Now as can be seen in reverse order (how blogs work, of course, a new element and pastime for Hereiamworld) I have been getting to grips with the Archbishop of Canterbury's three Lent Lectures. Now I have treated these two ways: one is how he says all this when he is about to restrict the basis of the Anglican Communion, if he can, and secondly on its own terms. From one to three it goes from the contrast to the treat it on its own terms. I have to say that Rowan Williams is interested in translatability, to take us from Hereiamworld to Bibleworld and back again, as he starts with science, goes on to politics in Hereiamsociety and Christian society, and then purely in Bibleworld but bringing this to some attempted understanding in Hereiamworld.

The first is about science, about which some barmy things have been said recently - religionists telling scientists that they are in danger of going mad with what they do, when (as far as I can see) it is the religionists that are going somewhat daft by extreme comments on scientific motives. I didn't expect Rowan Williams to make the same stupid comments as Tom Wright, and he has not.

Let's take these three together, as I have now blogged on all three (and took some time too: to read, absorb and follow through what just did not seem to work). What interests Rowan Williams is ideology, and his science lecture is about science as overall explanation. This is the whole business about memes, and I am pretty sure he has misunderstood them (aha - objectifying a piece of text: named and hug around the neck! Where have I just read that?). The rationalisation of ideas is something other than memes: memes of whatever kind just replicate and die off once people are tired of them. The business of the acid is more to do with sustainable ideas, and here we have Darwinist ideology affirming, well, Darwinism. Christianity wants to make ethical comments about science, and then in the second lecture is the input of Christian views and people into the political sphere. Here he tries to set up a contrast between Christian approaches to human dignity and secular approaches to human rights, and the contrast is a false one between something that has been worked through and lives and something flat and theoretical. It won't do, because these rights have been acquired themselves through historical processes, and it may just be that they relate best to liberal democracy because they have been forged as part of its making. The connection to the third lecture is tenuous, because it is apparently the source lecture for these values of a Christian society within larger society, whereas it is mainly about trying to justify beliefs historically. The production of a Christian society seems to be an afterthought (though the idea is it is grounded in real historical resurrection facts), but in that such a society seems no better ethically than non-Christian society, or before Christianity, he then dives into something to do with Christ at least in the sacraments - as a finisher.

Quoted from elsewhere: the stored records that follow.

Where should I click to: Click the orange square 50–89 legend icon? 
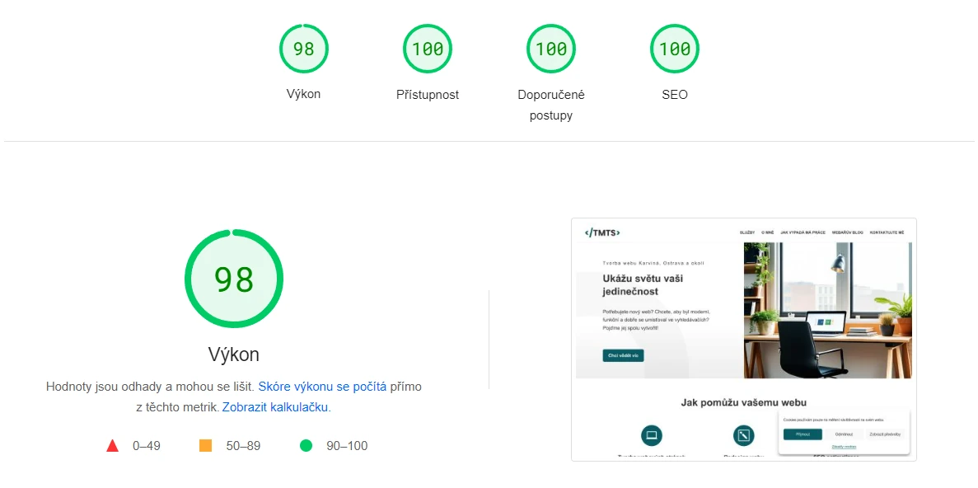pyautogui.click(x=205, y=446)
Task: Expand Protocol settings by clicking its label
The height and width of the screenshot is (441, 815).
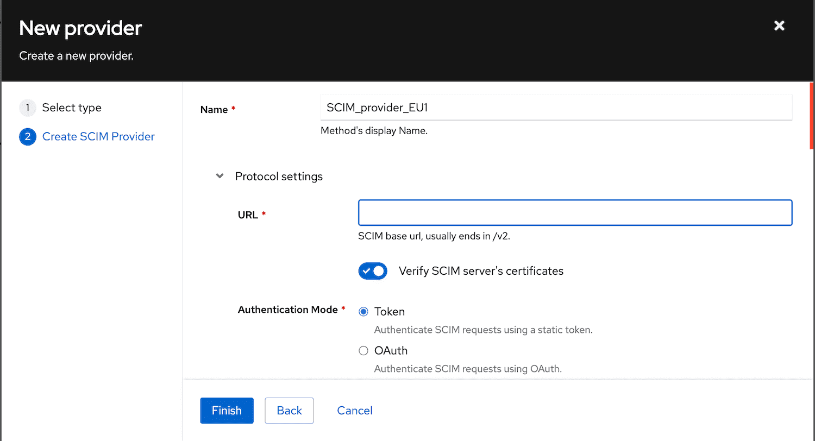Action: tap(279, 176)
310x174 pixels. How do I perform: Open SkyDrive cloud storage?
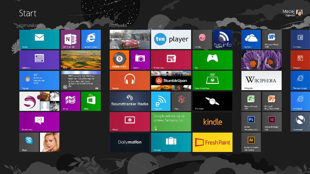pyautogui.click(x=251, y=39)
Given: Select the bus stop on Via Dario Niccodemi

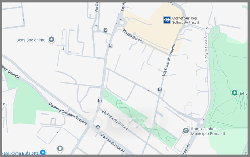Looking at the screenshot, I should tap(160, 90).
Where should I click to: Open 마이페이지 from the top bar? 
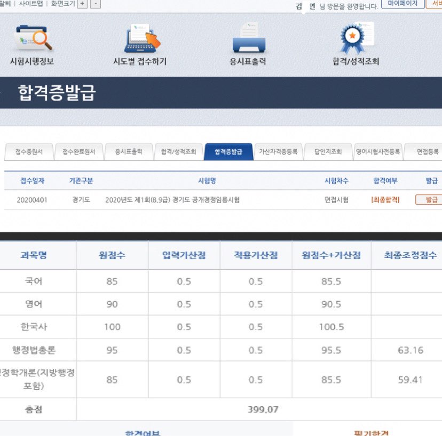pyautogui.click(x=403, y=4)
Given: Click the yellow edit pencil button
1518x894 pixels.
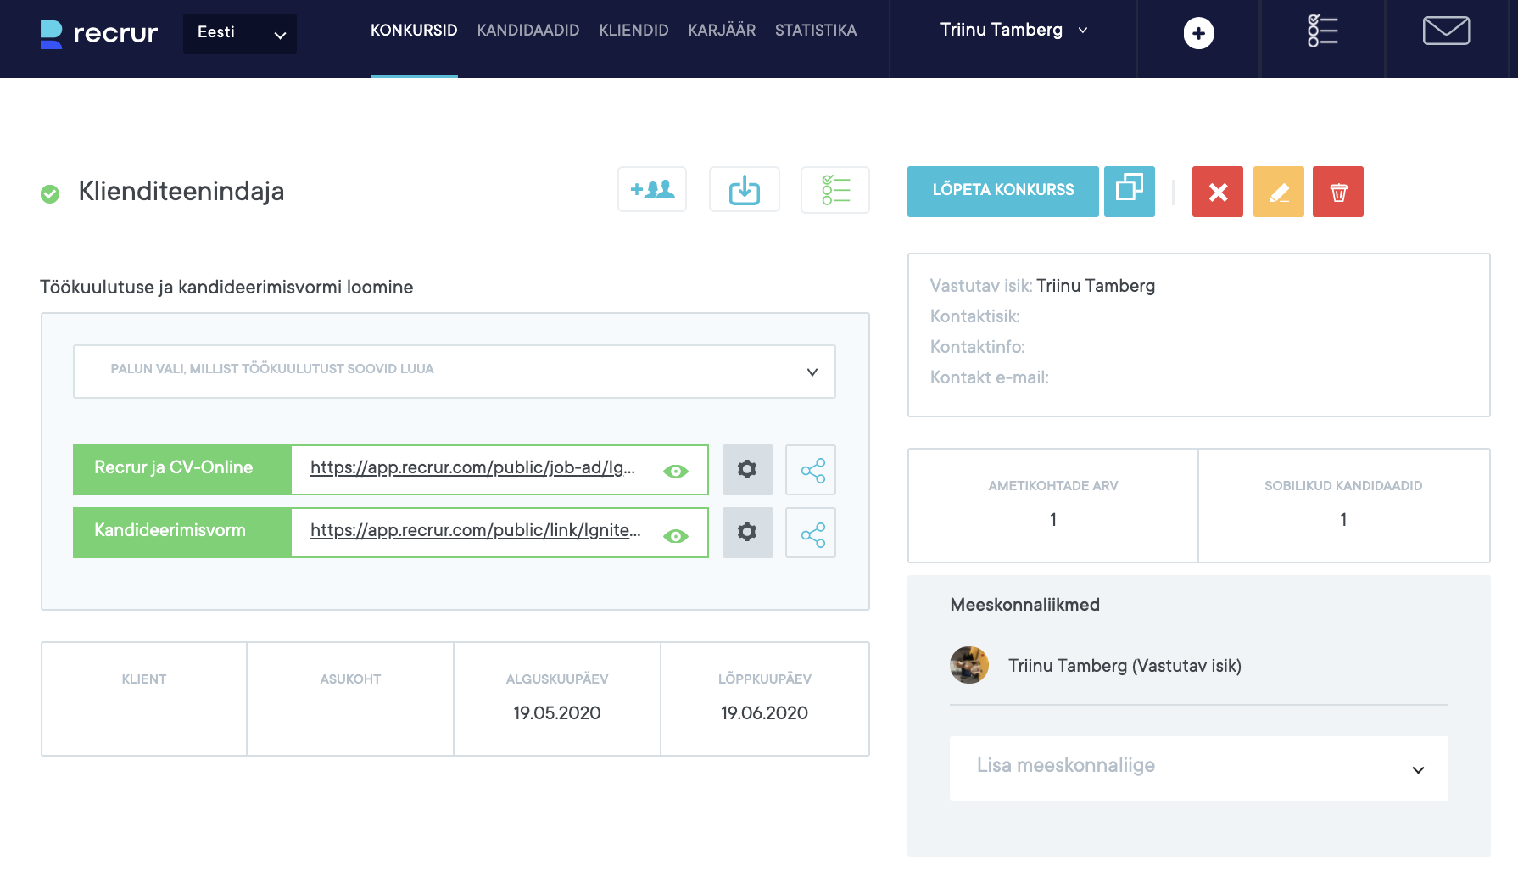Looking at the screenshot, I should [x=1278, y=192].
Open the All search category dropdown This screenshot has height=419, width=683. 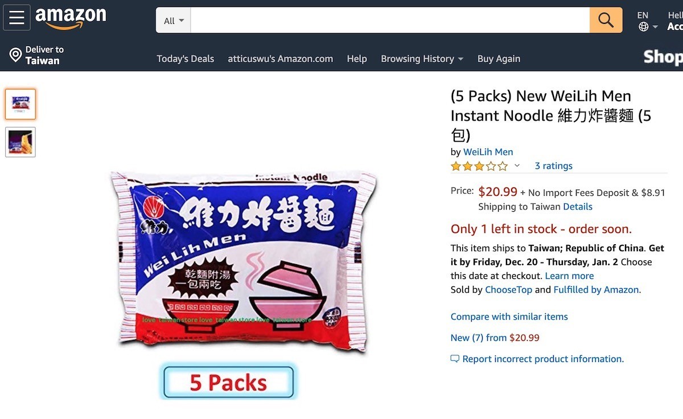point(174,20)
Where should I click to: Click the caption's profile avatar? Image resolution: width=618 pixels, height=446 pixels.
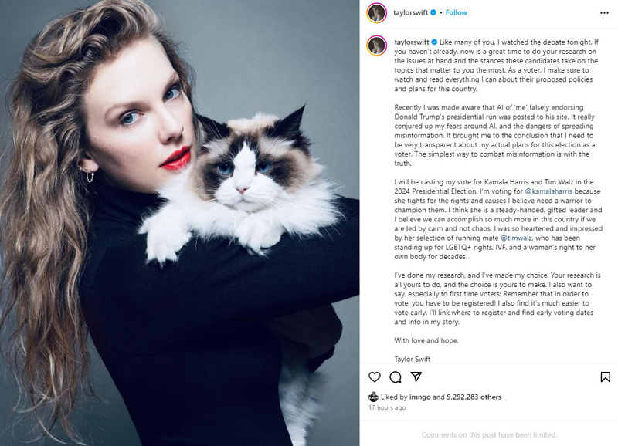[x=377, y=46]
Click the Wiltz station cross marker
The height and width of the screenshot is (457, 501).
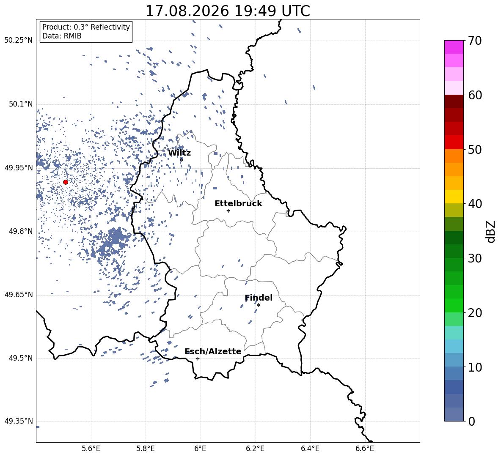pyautogui.click(x=182, y=159)
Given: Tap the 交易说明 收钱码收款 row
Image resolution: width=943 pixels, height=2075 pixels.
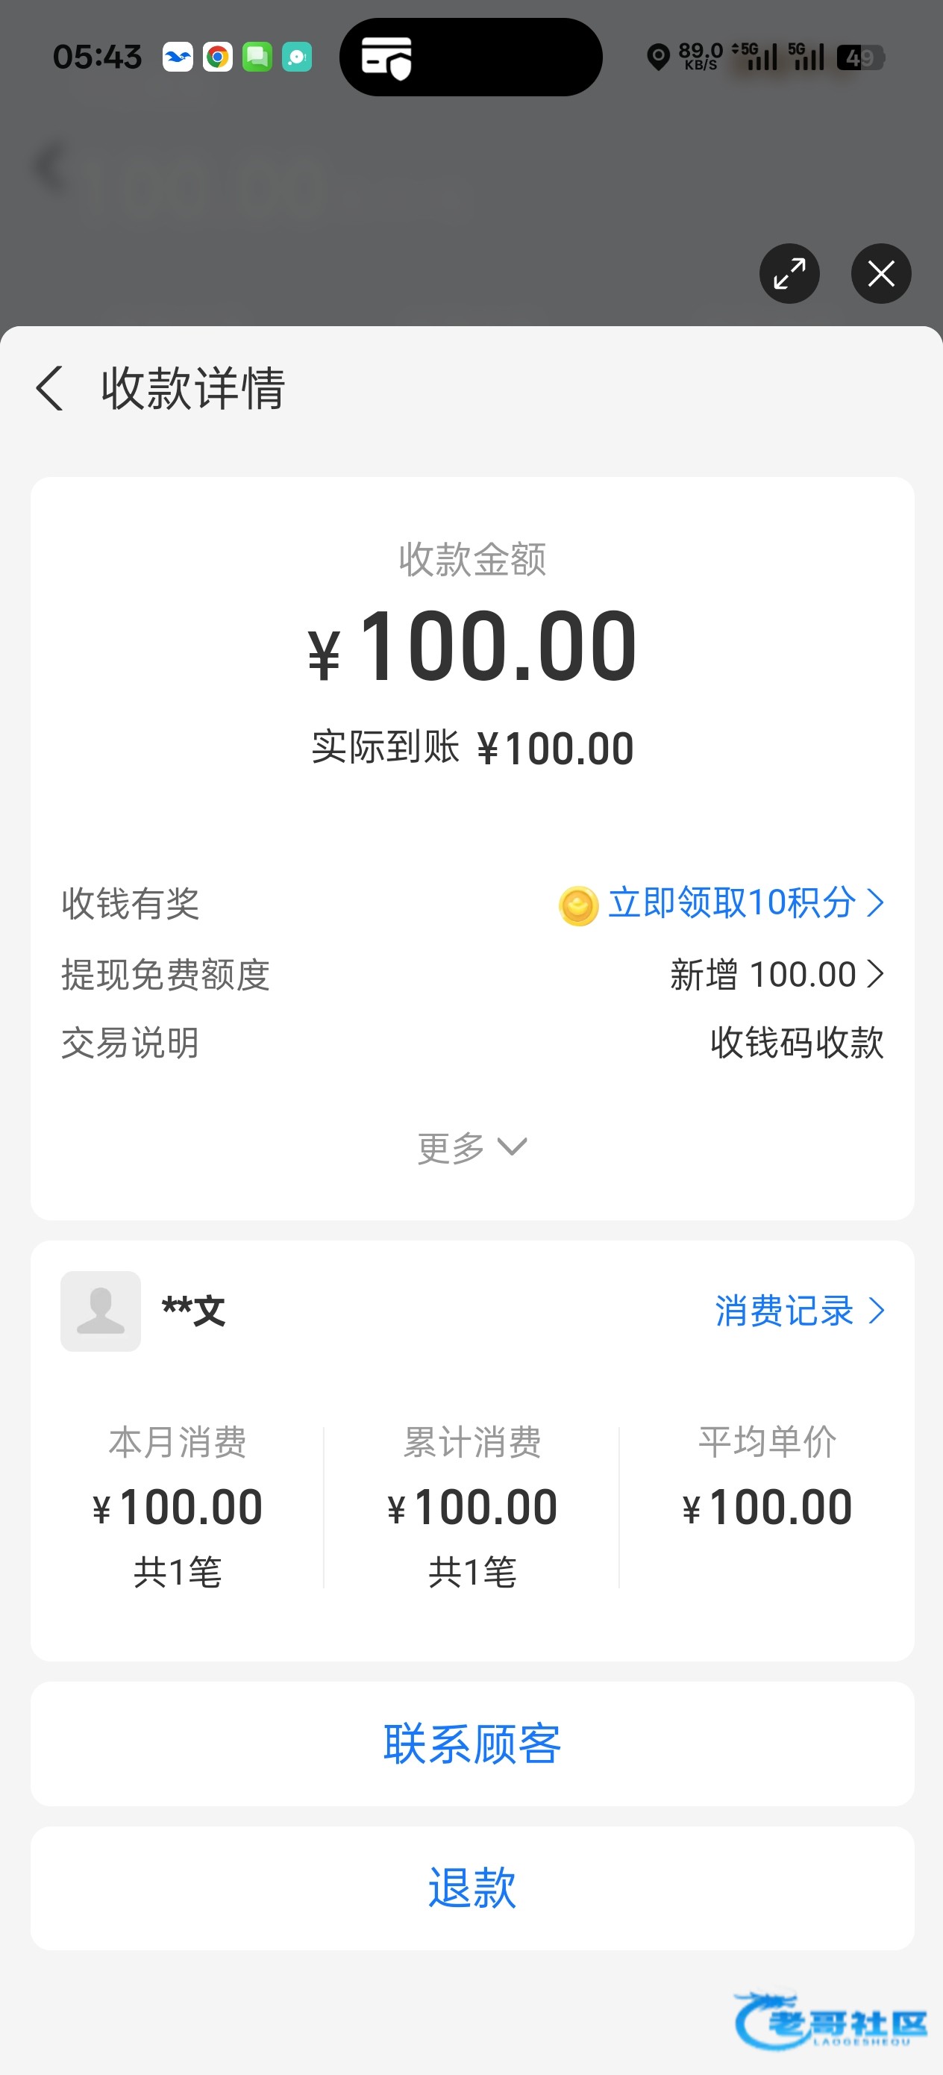Looking at the screenshot, I should point(472,1043).
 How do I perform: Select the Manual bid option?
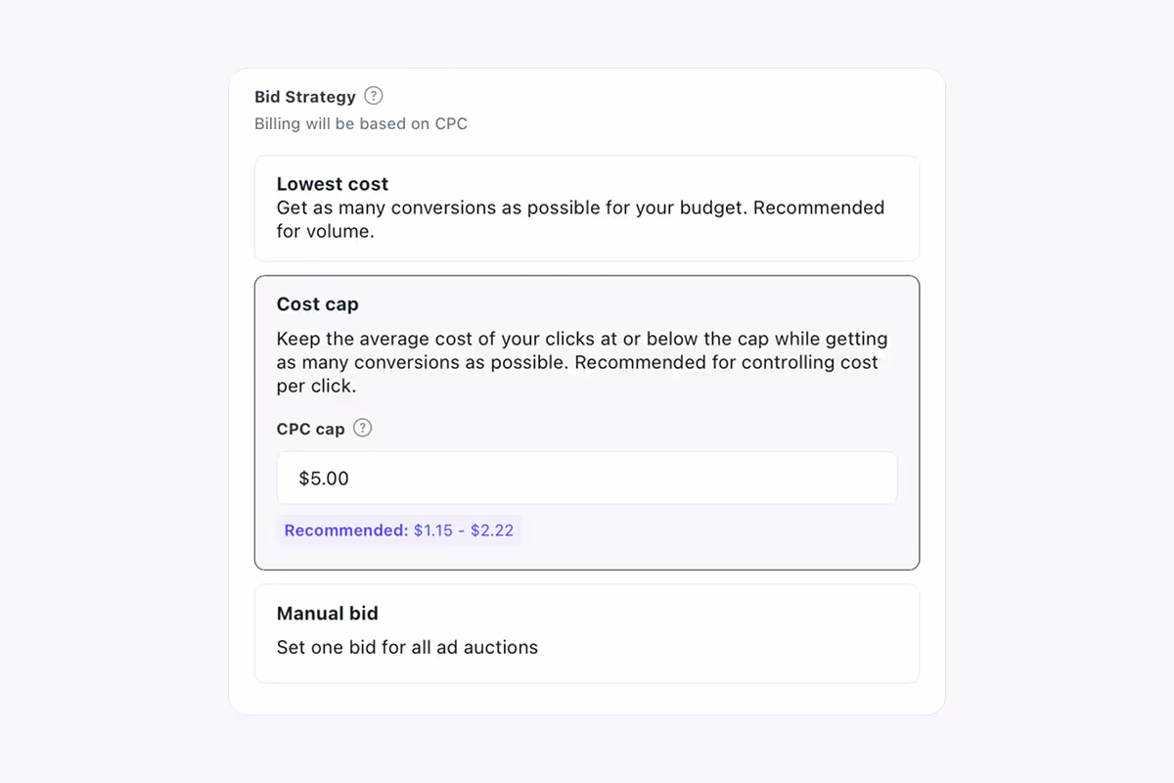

Now in choosing history as his justification for Christian beliefs and a Christian society he is attempting to make a connection between Bibleworld and Hereiamworld. It is a modernist Hereiamworld, but nevertheless it uses terms that can be called common currency. The one historical fact he can come up with is a gap. The gap is between Jesus dying and a Church existing. In there somewhere, after a death, is a supposed resurrection. This gap is of unknown length between Jesus's death and first resurrection belief, though there is a limit given by the existence of the first Churches (Jerusalem, Pauline; Jewish, Gentile; spontaneous). What he tries to establish is that something objective happened. Now he can only do this with these texts we have, and the basis is the difference they have in the resurrection accounts contrasted with the earthly ministry. The earthly ministry ones are polished, but the resurrection ones are raw. But they simply are not: they are as fully theologised and developed as the earthly ones, and they are as history-like and biography-like too. In that the early Churches are making changes out of Judaism, there is newness: there must be newness with a first of the resurrected, and the categories of spiritual impact and belief in the body rub up against each other.

There seems to be a demand, in this historical gap, to come up with a better theory than one to do with empty tombs and actual visitations by a transformed existence of Jesus. It seems to me to be entirely explainable by and within culture, and the sheer grip that exists by culture on one's collective understanding of reality. There is no demand for a simpler theory, because culture is not science, and indeed much that is simpler in science is complex - and when quantum science defies common sense that's too bad for common sense.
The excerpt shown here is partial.